Task statement. Copy out every record below exactly as written, but leave out any pictures.

Provided data.

= = =

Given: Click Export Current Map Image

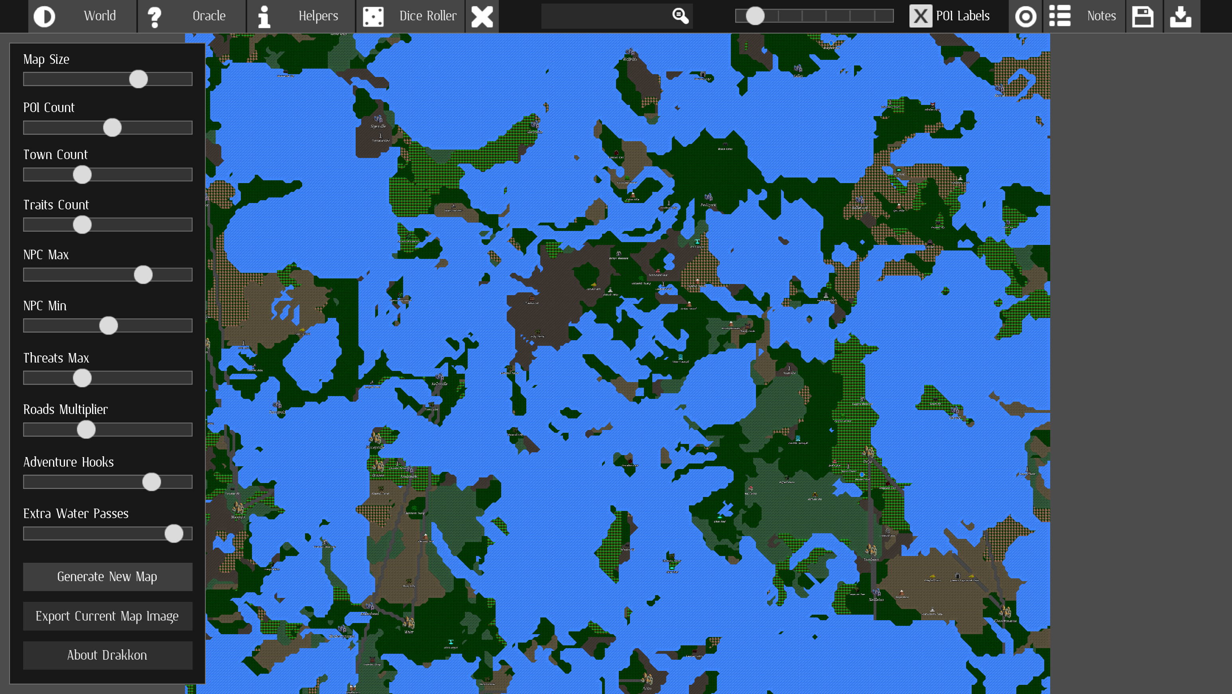Looking at the screenshot, I should (x=107, y=616).
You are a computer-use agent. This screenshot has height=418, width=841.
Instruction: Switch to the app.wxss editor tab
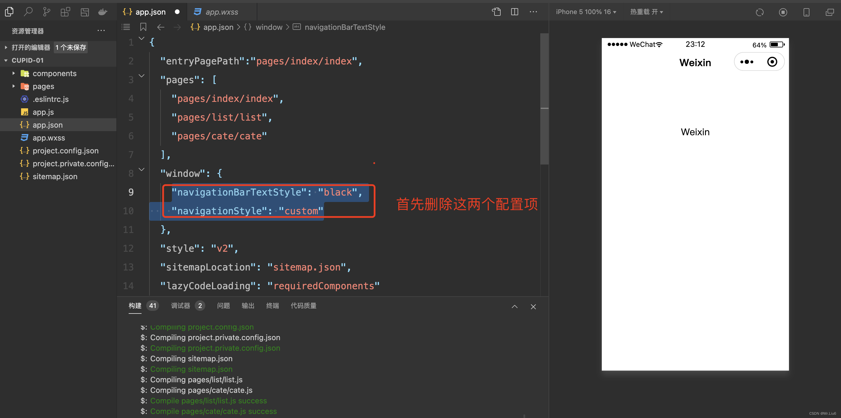(x=221, y=12)
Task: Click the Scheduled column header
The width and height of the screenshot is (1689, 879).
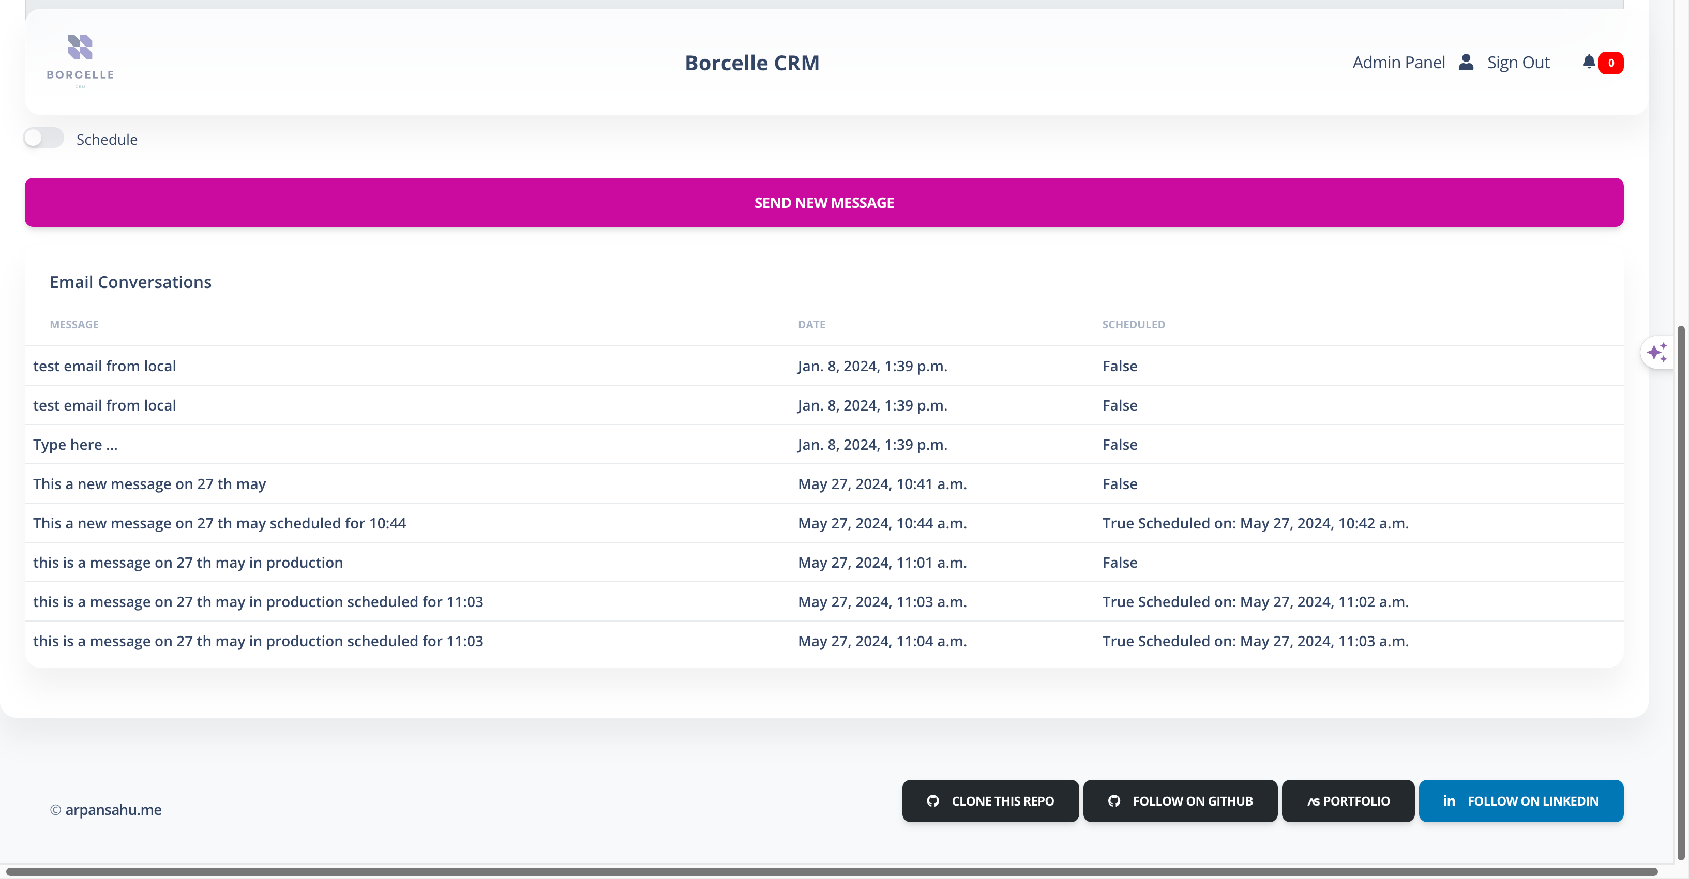Action: click(1133, 324)
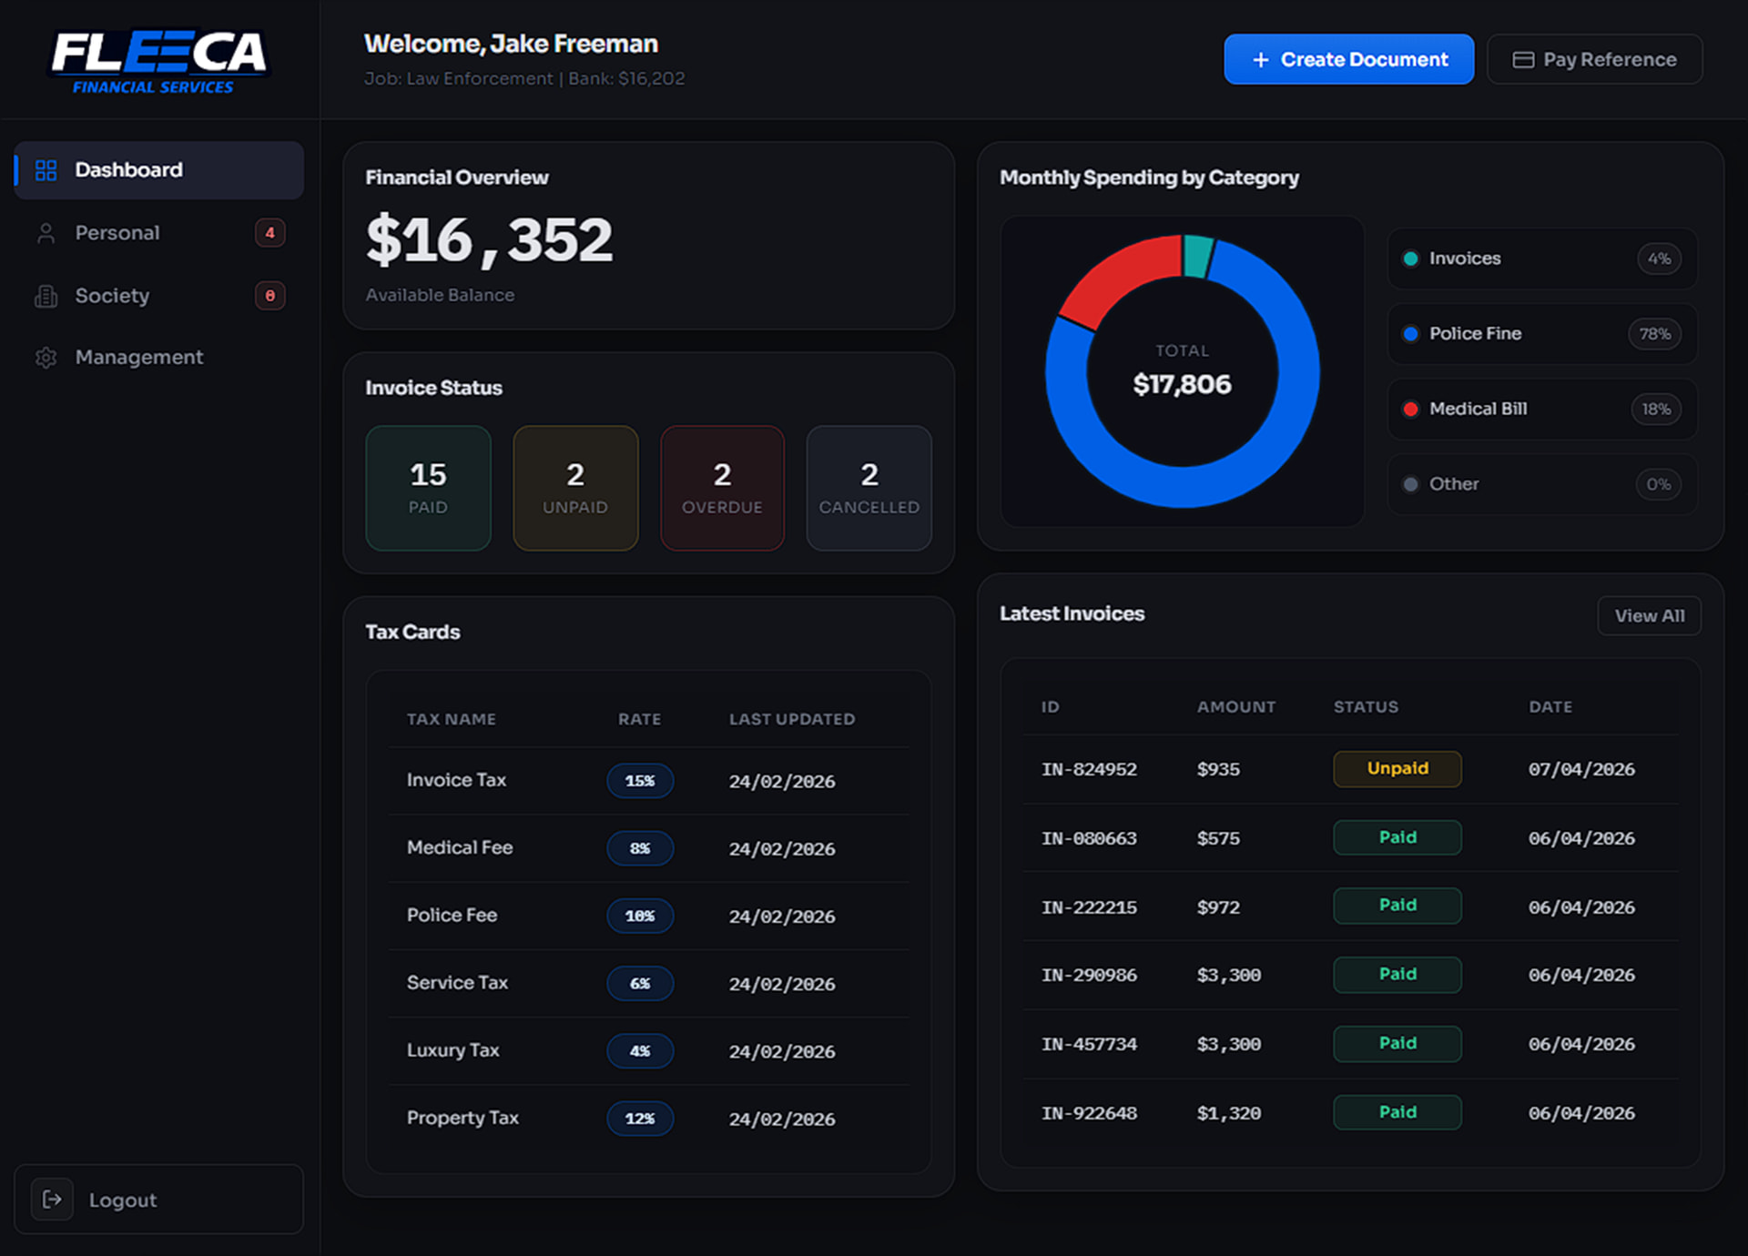Click the Unpaid status badge for IN-824952

click(x=1397, y=769)
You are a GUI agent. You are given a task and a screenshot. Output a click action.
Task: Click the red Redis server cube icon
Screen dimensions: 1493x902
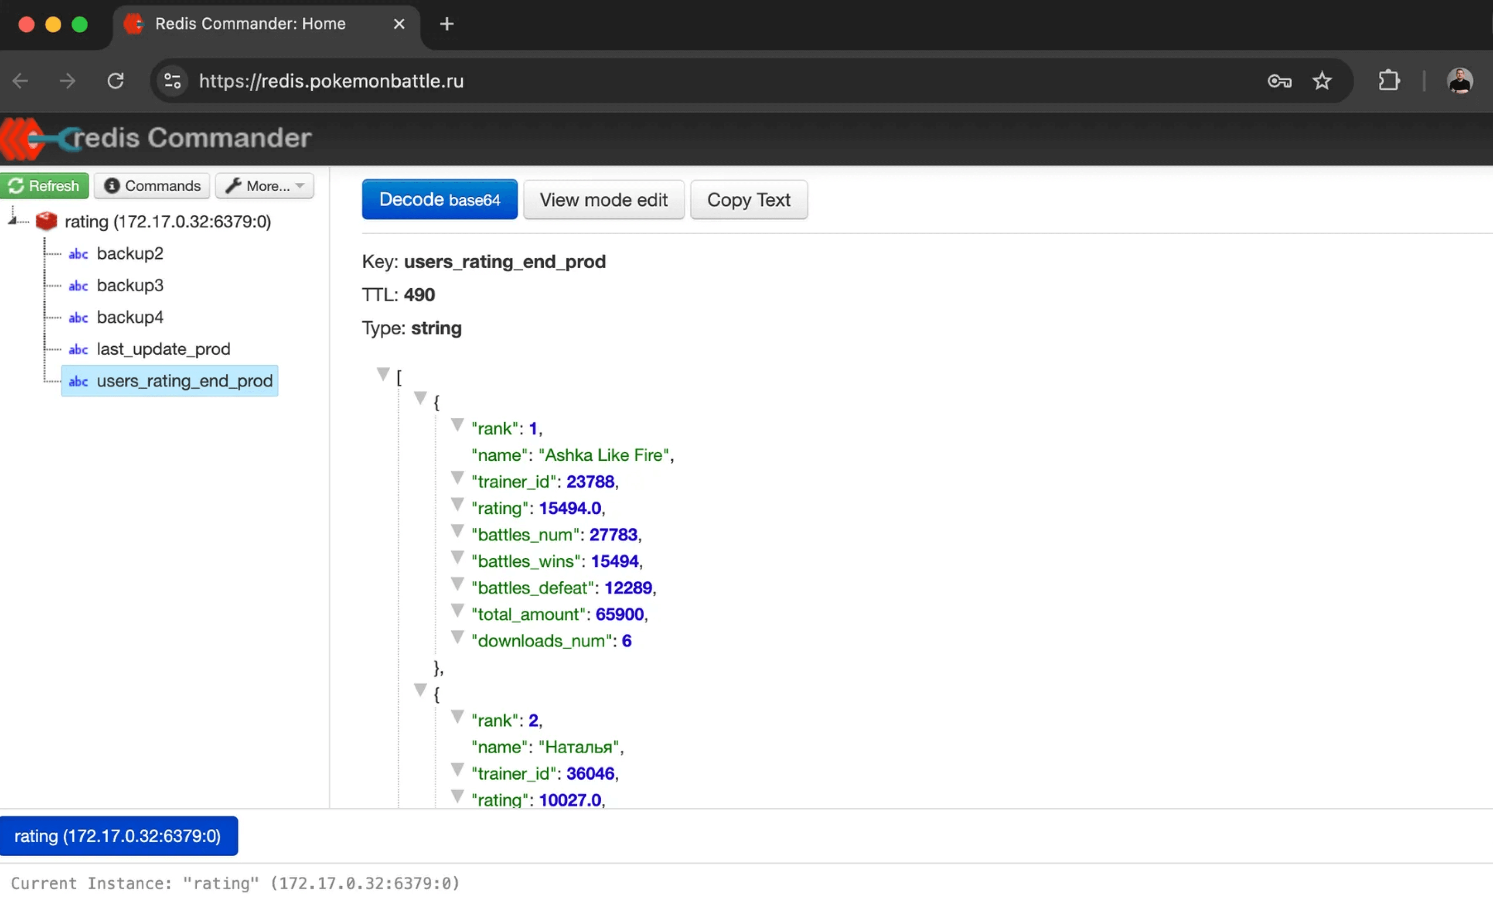click(46, 221)
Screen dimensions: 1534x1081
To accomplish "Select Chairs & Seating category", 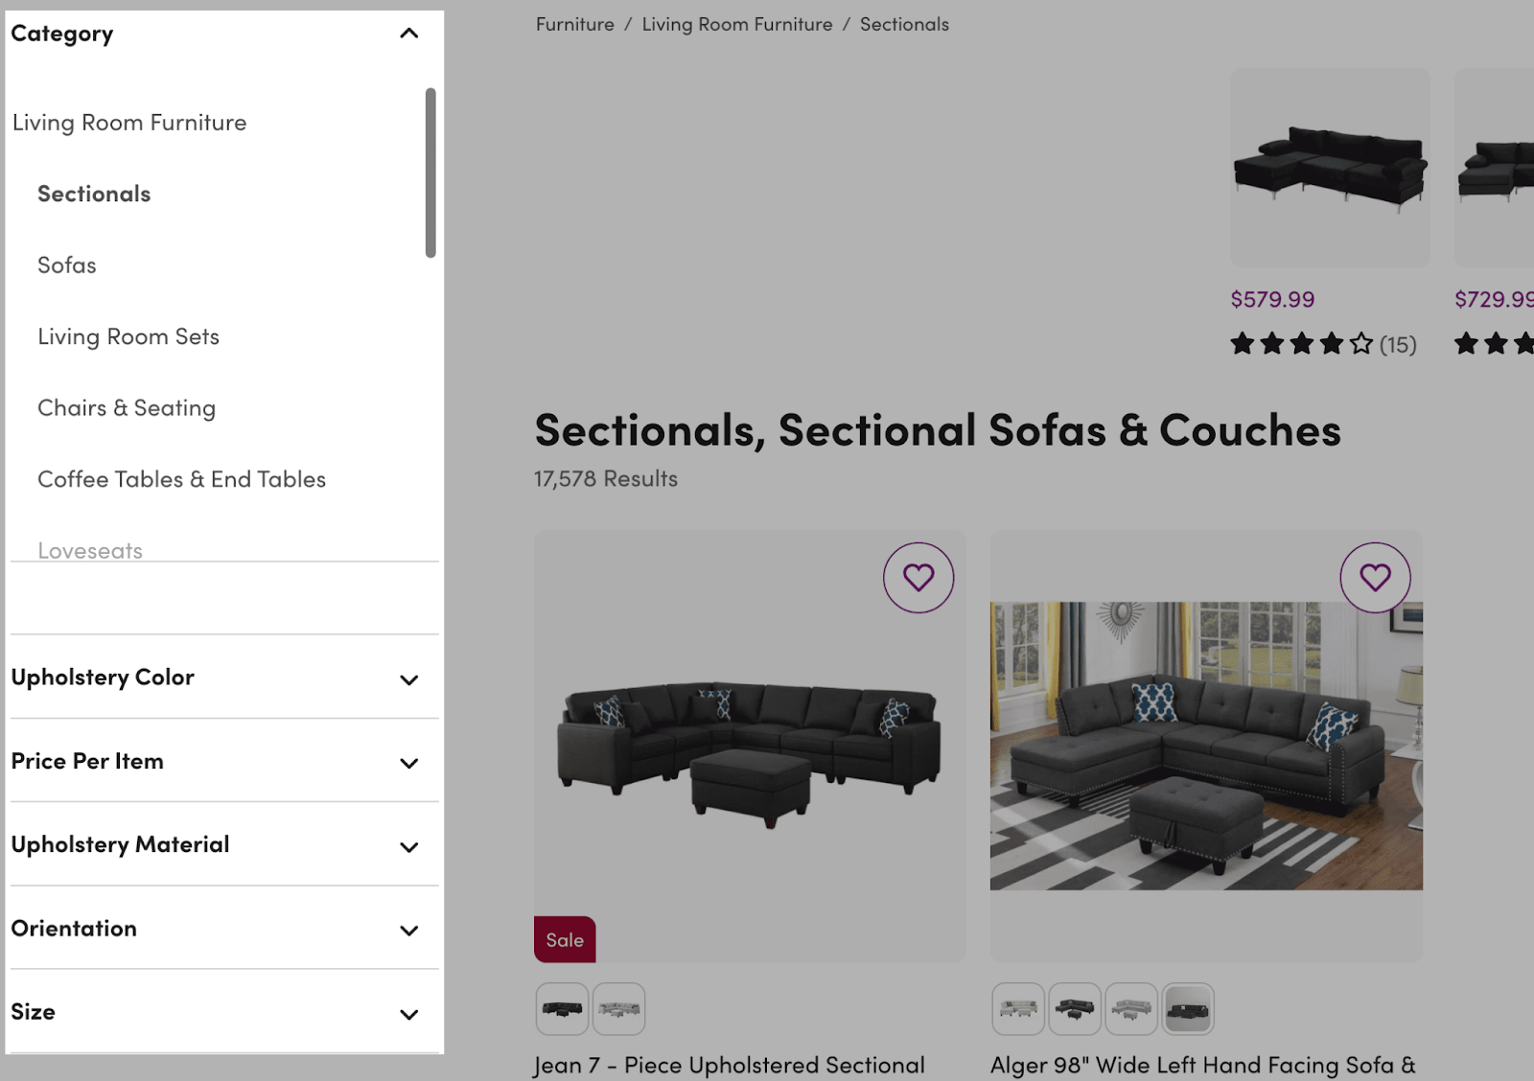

= = =

Answer box.
Given: Click Export Current Map Image

Looking at the screenshot, I should (x=107, y=616).
You are a computer-use agent. This screenshot has height=418, width=841.
Instruction: Switch to the app.wxss editor tab
(x=221, y=12)
Task: Click the Scheduled column header
The width and height of the screenshot is (1689, 879).
Action: click(1133, 324)
Click the Unpaid status badge for IN-824952

click(x=1397, y=769)
You are a GUI agent. You are given a task and a screenshot. Output a click action.
Task: Click the red Redis server cube icon
Screen dimensions: 1493x902
click(46, 221)
Screen dimensions: 1534x1081
To accomplish "Select Chairs & Seating category", 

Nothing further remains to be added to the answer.